— How to complete this task —
Among the records, how many lines carry the string "orange"? Give that number with nothing added.

--- Entries supplied ---

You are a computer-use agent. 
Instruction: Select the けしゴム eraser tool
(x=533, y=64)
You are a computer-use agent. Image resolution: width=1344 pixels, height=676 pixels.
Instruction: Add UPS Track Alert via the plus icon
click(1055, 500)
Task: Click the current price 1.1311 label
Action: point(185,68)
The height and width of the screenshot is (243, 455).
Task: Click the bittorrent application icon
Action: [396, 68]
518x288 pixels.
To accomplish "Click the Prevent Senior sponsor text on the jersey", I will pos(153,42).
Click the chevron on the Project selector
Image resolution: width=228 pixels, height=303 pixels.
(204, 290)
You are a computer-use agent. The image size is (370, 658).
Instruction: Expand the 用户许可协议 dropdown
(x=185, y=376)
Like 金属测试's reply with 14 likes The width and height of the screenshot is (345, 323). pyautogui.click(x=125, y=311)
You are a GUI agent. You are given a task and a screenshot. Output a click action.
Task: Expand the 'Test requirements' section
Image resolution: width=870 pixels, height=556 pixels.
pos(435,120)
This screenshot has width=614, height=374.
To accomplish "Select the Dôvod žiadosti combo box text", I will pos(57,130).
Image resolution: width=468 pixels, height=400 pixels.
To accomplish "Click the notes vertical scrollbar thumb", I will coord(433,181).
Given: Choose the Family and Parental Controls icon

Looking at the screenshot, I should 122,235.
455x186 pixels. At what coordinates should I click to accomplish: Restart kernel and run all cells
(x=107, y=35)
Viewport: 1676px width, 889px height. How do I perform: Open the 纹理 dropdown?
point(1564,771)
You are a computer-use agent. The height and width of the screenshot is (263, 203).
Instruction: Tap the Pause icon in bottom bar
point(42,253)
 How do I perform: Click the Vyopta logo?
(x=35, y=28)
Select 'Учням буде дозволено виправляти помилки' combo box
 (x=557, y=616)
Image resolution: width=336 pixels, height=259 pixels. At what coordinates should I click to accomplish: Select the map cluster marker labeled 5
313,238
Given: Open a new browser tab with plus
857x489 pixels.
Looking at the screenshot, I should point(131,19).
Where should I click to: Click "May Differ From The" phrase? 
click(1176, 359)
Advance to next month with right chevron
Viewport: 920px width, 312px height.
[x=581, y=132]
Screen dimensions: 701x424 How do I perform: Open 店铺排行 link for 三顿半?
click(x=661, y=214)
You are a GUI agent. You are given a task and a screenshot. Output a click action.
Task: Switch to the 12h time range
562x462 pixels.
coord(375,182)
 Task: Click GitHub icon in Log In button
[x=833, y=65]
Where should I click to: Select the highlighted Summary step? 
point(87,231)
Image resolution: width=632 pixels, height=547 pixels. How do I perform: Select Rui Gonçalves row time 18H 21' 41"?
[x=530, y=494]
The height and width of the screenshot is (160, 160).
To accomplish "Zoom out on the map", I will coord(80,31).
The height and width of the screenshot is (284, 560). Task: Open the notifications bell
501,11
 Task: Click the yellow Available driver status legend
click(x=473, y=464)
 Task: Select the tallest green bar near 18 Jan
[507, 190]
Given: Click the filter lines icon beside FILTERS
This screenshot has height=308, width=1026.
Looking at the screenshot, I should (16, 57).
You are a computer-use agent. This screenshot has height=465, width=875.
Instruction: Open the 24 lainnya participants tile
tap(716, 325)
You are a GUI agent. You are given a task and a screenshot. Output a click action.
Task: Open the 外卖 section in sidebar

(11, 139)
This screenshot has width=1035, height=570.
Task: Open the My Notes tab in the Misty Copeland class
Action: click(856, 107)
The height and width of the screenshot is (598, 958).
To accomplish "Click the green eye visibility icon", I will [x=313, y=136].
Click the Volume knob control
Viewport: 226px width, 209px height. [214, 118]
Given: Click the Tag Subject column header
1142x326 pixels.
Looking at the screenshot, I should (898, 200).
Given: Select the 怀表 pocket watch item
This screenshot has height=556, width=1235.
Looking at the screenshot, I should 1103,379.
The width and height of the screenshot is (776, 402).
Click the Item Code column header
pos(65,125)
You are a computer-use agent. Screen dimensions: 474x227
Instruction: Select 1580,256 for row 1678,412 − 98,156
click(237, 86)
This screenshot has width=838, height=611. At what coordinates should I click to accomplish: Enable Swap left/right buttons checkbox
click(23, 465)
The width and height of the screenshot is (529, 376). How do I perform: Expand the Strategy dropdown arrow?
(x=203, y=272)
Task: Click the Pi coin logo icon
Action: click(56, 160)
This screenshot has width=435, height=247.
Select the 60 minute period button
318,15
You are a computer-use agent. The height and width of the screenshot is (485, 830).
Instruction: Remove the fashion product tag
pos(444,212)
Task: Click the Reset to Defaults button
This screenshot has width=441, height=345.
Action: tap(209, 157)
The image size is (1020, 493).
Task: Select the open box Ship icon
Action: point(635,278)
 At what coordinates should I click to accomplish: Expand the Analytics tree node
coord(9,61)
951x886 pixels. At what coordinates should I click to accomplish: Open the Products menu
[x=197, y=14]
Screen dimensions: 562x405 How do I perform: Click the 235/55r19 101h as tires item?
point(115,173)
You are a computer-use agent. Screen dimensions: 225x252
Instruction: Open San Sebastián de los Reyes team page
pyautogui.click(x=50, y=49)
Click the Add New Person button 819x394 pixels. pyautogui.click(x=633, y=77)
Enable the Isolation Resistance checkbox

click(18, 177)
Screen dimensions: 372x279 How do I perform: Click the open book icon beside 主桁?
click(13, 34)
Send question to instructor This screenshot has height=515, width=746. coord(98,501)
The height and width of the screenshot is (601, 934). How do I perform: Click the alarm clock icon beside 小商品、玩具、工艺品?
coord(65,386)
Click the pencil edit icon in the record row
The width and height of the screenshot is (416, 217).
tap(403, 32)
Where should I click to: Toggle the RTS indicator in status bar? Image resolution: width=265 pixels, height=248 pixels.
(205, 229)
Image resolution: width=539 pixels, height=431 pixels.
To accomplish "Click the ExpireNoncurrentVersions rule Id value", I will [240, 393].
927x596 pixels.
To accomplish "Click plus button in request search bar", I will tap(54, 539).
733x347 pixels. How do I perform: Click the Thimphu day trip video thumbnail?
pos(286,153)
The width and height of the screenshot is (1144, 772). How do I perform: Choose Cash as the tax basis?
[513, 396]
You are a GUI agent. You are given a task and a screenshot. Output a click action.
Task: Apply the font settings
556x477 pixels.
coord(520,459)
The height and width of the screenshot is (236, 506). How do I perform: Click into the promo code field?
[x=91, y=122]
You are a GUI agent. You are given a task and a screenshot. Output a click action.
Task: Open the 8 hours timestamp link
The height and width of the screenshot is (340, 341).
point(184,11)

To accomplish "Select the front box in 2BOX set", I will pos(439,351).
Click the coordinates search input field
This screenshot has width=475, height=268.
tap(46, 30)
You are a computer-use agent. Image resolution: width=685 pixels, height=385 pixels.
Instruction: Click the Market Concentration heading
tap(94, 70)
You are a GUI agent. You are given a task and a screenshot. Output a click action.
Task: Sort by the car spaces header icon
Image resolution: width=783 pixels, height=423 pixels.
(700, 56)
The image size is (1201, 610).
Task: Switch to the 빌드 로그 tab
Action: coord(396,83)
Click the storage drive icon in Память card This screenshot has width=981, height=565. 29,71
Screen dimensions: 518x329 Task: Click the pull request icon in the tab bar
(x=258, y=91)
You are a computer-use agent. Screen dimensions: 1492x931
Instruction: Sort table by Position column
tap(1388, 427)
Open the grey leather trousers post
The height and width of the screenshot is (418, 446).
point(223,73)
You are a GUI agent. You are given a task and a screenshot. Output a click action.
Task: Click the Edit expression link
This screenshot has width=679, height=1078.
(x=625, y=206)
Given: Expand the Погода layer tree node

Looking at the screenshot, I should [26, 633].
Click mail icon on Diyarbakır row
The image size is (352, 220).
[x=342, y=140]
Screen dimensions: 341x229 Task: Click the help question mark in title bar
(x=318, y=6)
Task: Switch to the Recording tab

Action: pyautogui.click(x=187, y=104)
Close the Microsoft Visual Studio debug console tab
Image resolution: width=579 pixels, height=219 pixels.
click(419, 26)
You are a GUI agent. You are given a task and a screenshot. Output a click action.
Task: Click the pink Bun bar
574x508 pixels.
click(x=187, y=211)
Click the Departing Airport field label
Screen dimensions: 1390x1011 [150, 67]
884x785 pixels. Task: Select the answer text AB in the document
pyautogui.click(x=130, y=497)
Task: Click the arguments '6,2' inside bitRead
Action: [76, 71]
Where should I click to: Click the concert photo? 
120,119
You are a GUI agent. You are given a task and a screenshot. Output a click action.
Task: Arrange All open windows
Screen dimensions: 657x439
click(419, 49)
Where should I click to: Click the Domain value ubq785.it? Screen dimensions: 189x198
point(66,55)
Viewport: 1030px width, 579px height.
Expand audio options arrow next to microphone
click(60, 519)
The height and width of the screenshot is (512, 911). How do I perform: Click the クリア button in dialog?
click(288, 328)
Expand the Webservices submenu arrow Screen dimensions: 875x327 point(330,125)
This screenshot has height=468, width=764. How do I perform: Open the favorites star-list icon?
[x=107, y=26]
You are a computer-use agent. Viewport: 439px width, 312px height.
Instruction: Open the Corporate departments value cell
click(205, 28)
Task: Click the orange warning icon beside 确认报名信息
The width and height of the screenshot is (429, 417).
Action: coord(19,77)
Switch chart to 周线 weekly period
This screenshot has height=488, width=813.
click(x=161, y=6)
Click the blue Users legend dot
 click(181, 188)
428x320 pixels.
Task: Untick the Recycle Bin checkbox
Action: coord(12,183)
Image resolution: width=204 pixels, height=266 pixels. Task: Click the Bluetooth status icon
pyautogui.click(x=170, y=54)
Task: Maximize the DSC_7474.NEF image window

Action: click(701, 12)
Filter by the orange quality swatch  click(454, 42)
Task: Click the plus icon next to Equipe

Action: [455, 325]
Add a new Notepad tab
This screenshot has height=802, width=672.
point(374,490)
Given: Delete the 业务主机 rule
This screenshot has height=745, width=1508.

---

— Answer to this exercise —
2